__Problem__
Below are some records; reproduce them exactly.
------ Data to examine ------
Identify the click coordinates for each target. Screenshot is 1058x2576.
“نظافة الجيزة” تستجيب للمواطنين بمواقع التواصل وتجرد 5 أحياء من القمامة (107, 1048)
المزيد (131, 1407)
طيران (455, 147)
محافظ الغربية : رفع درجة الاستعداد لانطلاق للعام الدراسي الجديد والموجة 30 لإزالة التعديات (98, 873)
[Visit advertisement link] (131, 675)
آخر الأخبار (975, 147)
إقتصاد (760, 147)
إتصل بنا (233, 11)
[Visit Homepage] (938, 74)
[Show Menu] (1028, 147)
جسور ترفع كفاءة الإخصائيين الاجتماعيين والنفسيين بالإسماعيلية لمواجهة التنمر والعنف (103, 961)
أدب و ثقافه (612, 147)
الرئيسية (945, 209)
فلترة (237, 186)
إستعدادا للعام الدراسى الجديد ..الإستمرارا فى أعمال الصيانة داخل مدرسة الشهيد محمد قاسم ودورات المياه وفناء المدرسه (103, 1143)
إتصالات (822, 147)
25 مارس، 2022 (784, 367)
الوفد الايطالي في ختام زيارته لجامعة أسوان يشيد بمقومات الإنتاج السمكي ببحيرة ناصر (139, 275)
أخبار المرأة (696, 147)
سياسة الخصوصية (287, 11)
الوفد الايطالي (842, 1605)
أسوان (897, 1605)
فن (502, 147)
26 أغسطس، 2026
------
__Exercise result__
Identify the click coordinates for each target. Screenshot is 1058x2576.
“نظافة الجيزة” تستجيب للمواطنين بمواقع التواصل وتجرد 5 أحياء من القمامة (107, 1048)
المزيد (131, 1407)
طيران (455, 147)
محافظ الغربية : رفع درجة الاستعداد لانطلاق للعام الدراسي الجديد والموجة 30 لإزالة التعديات (98, 873)
[Visit advertisement link] (131, 675)
آخر الأخبار (975, 147)
إقتصاد (760, 147)
إتصل بنا (233, 11)
[Visit Homepage] (938, 74)
[Show Menu] (1028, 147)
جسور ترفع كفاءة الإخصائيين الاجتماعيين والنفسيين بالإسماعيلية لمواجهة التنمر والعنف (103, 961)
أدب و ثقافه (612, 147)
الرئيسية (945, 209)
فلترة (237, 186)
إستعدادا للعام الدراسى الجديد ..الإستمرارا فى أعمال الصيانة داخل مدرسة الشهيد محمد قاسم ودورات المياه وفناء المدرسه (103, 1143)
إتصالات (822, 147)
25 مارس، 2022 (784, 367)
الوفد الايطالي في ختام زيارته لجامعة أسوان يشيد بمقومات الإنتاج السمكي ببحيرة ناصر (139, 275)
أخبار المرأة (696, 147)
سياسة الخصوصية (287, 11)
الوفد الايطالي (842, 1605)
أسوان (897, 1605)
فن (502, 147)
26 أغسطس، 2026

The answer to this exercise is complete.